§ Working data:
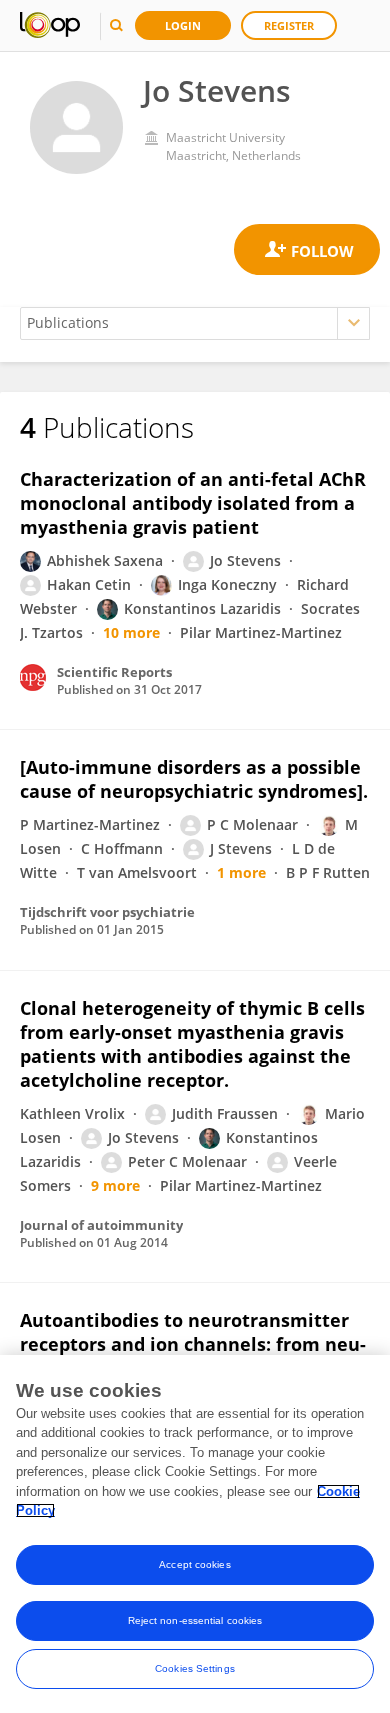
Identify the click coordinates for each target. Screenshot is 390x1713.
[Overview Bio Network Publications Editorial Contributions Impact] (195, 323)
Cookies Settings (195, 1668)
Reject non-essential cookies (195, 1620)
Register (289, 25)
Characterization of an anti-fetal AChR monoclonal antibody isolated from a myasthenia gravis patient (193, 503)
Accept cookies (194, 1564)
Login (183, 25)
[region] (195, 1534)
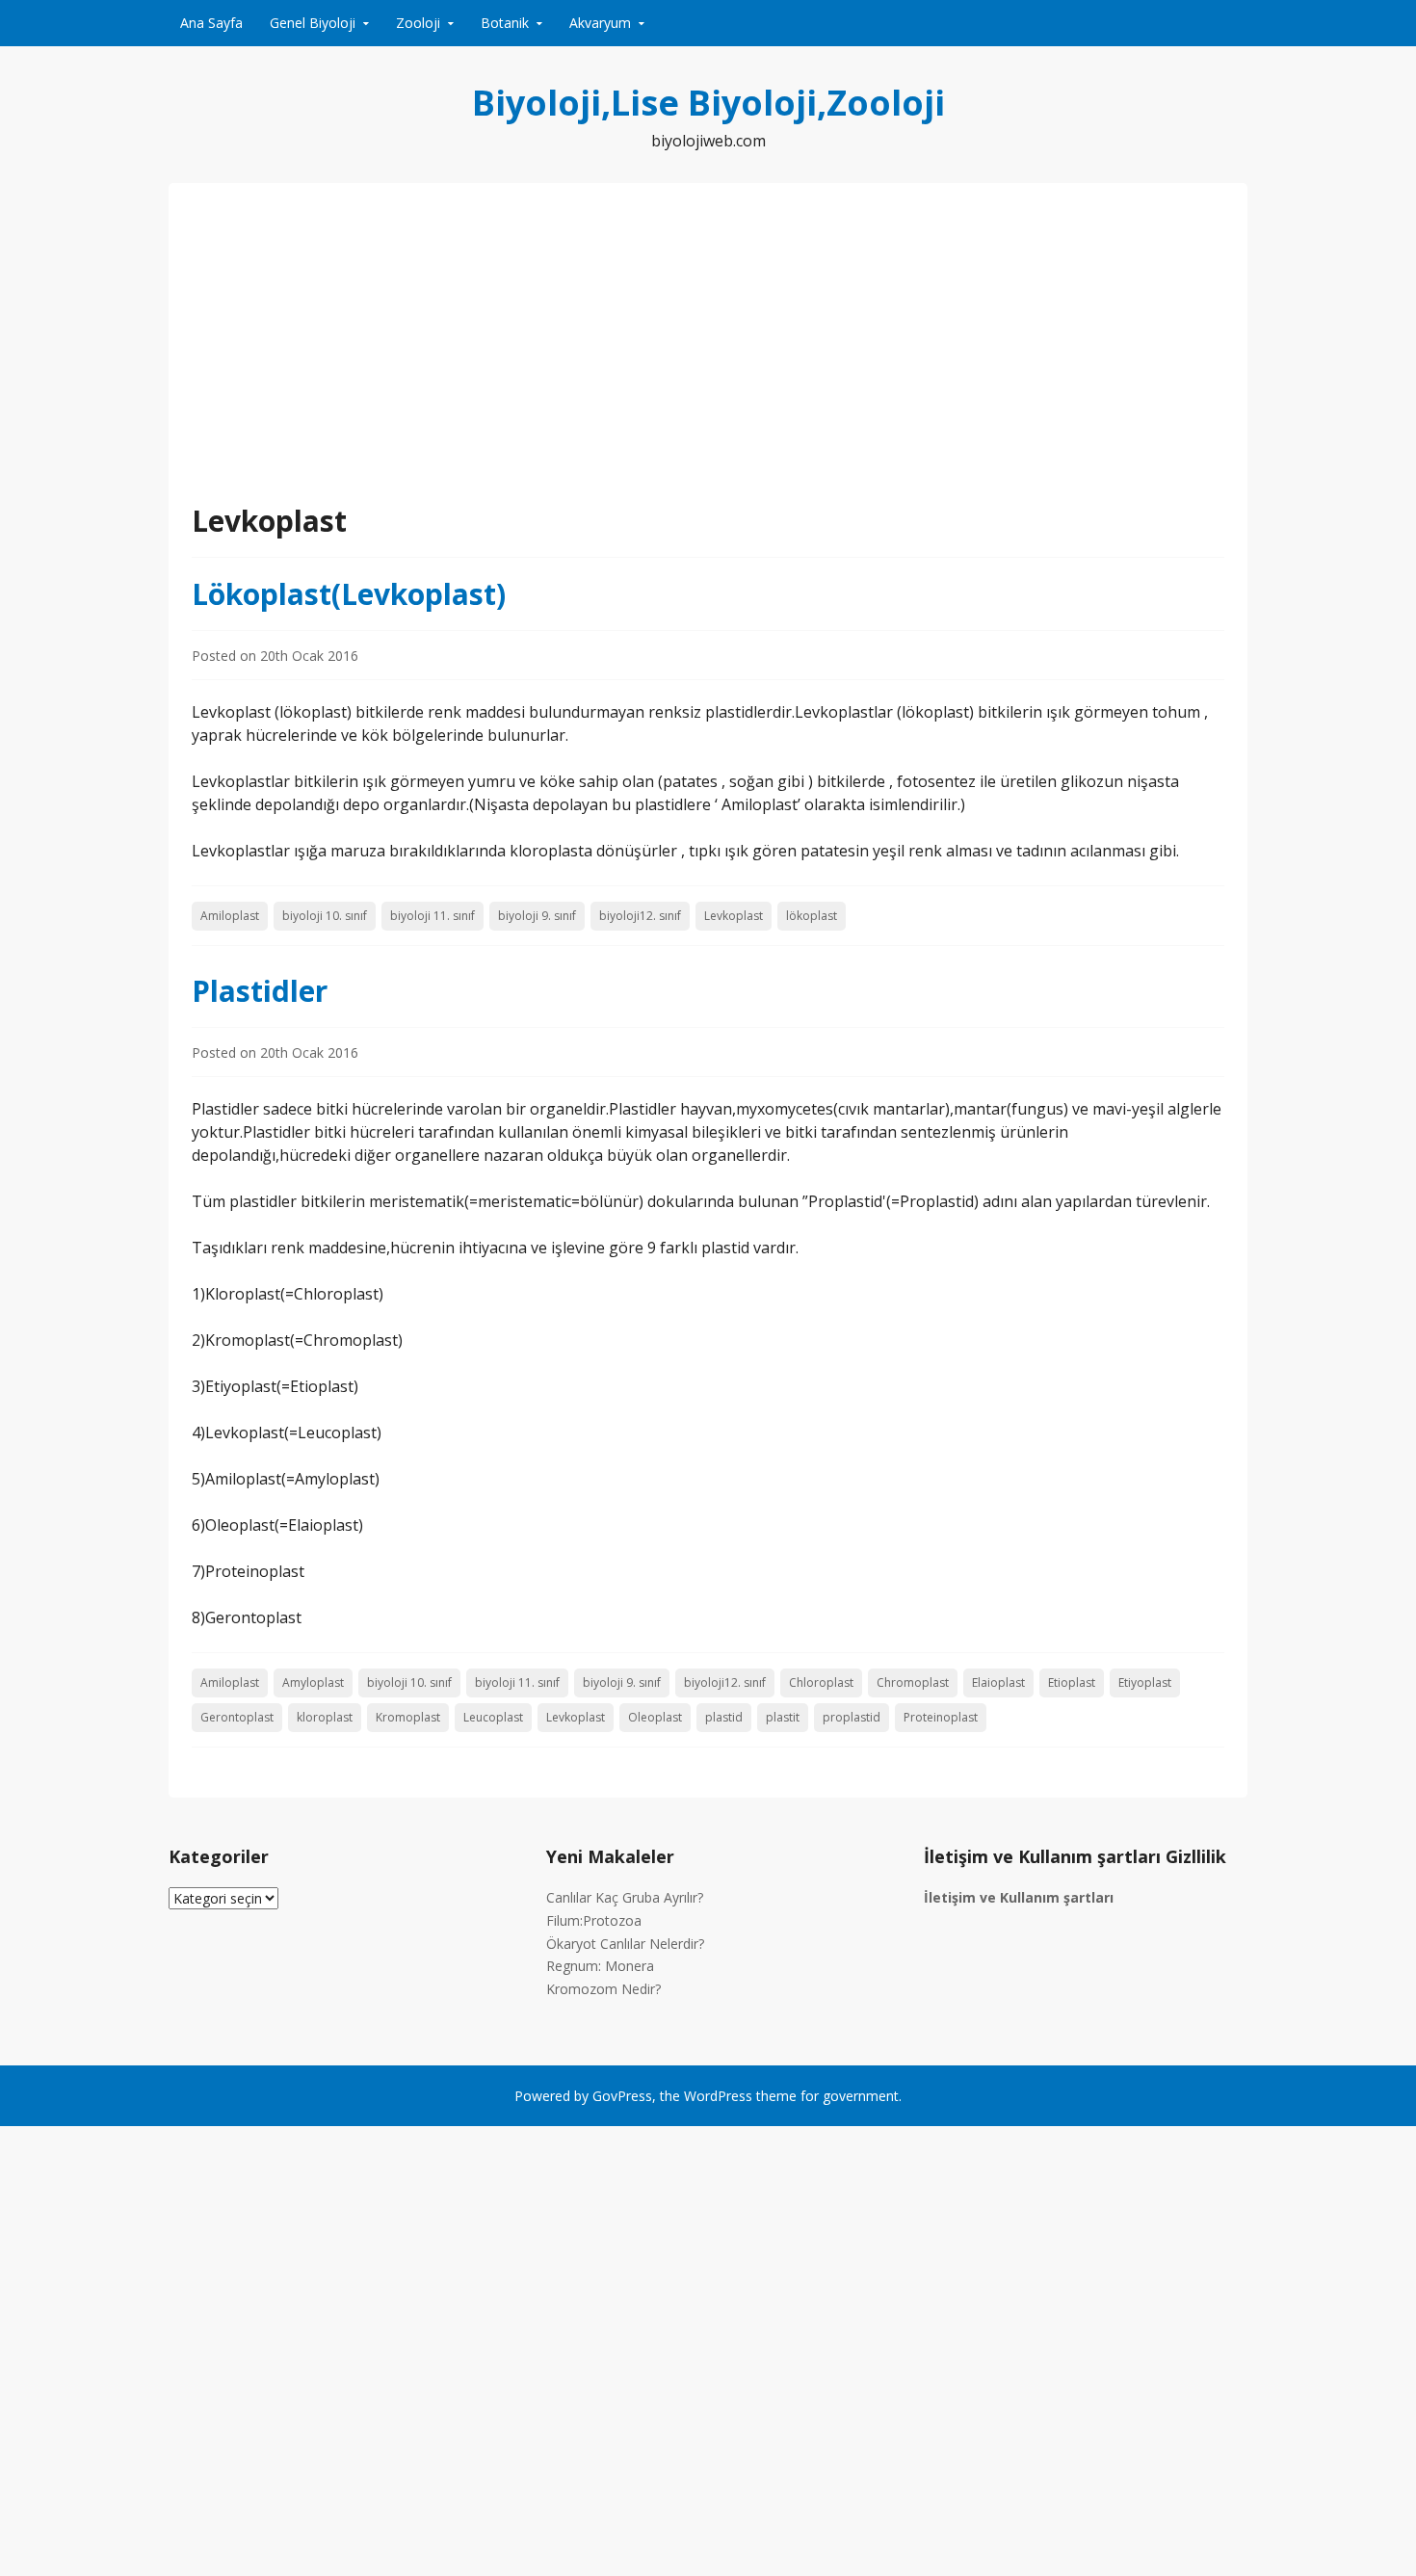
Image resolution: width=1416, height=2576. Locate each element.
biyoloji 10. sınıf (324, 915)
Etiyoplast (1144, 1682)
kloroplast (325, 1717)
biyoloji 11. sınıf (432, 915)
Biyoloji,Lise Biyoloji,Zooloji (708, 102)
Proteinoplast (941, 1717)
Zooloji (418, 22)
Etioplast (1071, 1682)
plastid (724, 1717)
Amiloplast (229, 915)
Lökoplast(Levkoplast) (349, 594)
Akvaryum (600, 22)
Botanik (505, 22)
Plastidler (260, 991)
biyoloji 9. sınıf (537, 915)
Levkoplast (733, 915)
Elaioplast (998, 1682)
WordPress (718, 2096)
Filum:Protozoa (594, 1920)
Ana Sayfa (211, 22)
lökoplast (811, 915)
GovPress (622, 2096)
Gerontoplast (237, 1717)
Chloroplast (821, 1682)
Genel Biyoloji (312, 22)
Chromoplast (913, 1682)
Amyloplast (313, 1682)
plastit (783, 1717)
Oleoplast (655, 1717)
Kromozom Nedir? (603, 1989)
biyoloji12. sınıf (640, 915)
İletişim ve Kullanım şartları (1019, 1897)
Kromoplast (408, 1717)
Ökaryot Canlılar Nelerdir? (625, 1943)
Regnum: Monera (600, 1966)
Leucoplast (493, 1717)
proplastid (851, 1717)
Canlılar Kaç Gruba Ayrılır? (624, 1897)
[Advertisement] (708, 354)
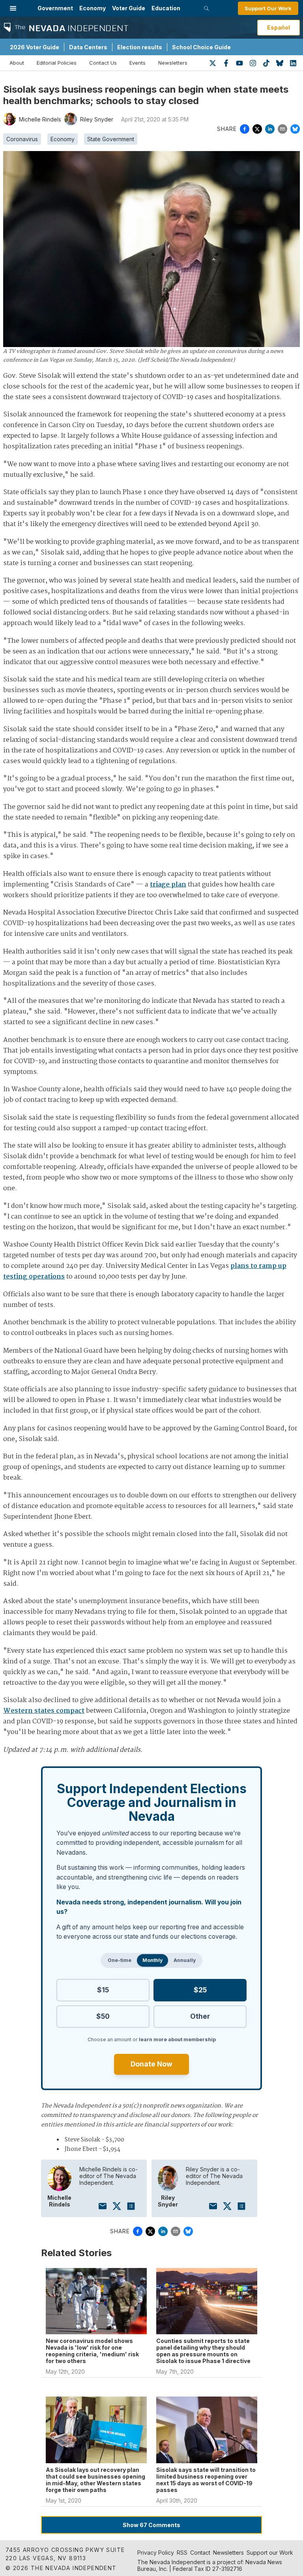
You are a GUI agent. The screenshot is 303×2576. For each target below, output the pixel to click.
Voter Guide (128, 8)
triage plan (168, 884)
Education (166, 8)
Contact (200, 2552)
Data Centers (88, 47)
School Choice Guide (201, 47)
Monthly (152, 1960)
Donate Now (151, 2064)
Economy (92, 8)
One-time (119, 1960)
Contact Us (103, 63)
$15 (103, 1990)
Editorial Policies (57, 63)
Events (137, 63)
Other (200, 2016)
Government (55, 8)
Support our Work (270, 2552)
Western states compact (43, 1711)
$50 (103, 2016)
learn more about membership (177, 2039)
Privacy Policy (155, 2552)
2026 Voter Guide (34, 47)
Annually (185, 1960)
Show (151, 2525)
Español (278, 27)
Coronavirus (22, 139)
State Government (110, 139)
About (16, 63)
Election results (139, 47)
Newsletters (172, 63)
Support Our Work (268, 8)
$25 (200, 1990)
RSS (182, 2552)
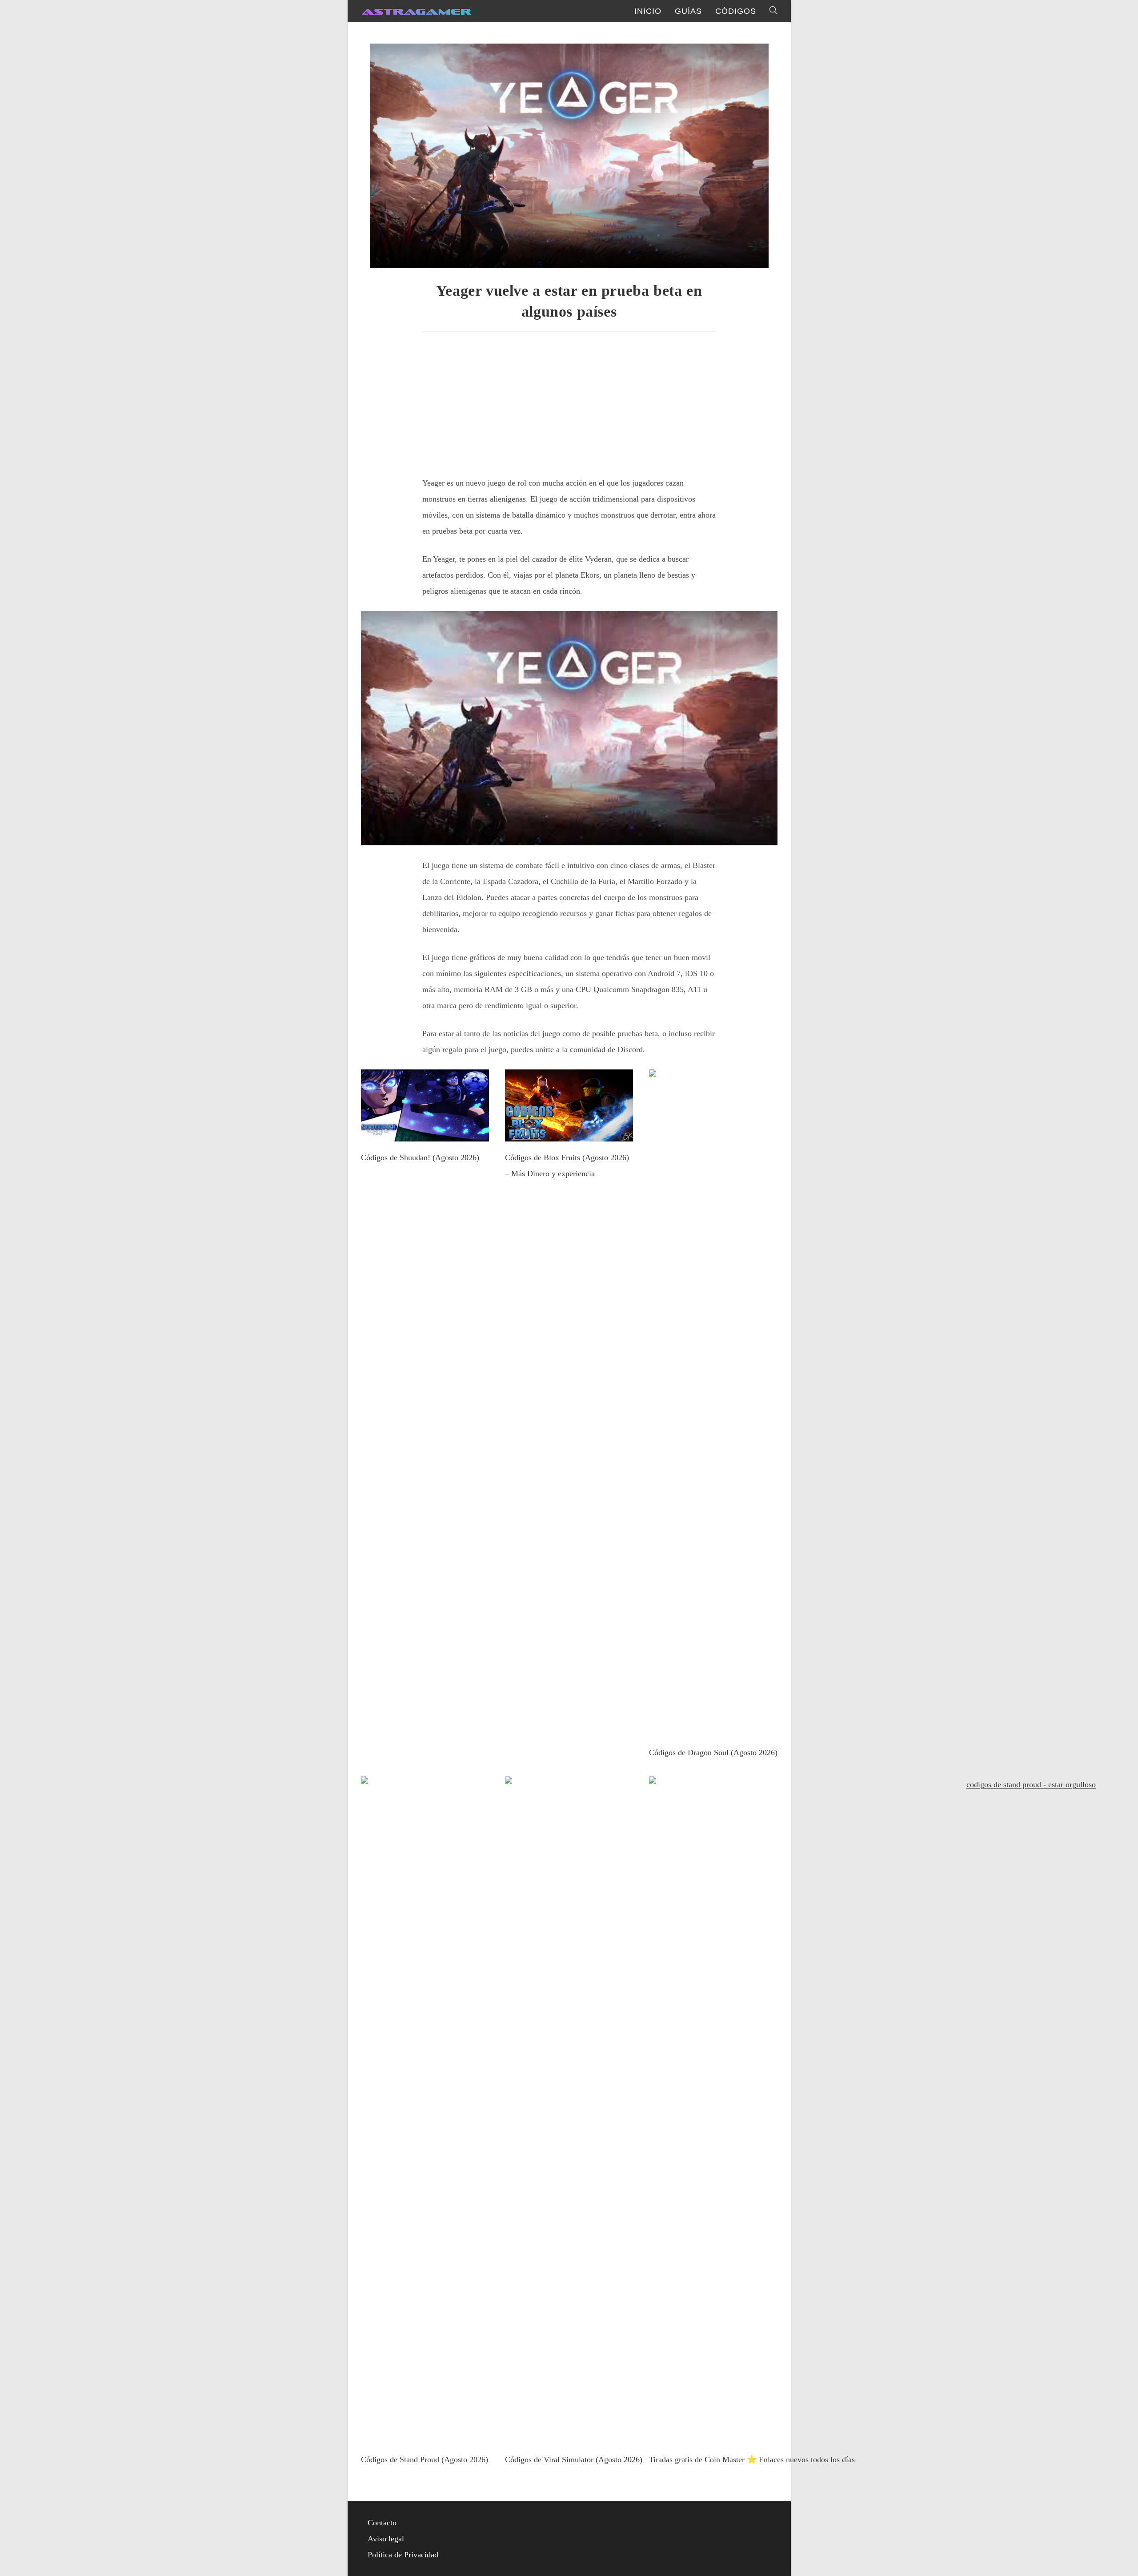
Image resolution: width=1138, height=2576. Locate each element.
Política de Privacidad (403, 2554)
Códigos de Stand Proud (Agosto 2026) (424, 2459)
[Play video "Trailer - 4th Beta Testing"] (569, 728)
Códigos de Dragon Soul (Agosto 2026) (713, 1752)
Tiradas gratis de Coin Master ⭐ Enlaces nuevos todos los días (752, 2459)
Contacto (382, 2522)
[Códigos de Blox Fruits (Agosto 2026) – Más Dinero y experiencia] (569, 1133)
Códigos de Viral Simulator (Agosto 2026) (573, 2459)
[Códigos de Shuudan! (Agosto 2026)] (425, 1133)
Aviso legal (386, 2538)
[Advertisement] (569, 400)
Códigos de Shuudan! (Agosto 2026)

§ What you will do: Reading through the material above, work out how many lines include "Canlılar", then state that number alone.

§ Your response: 2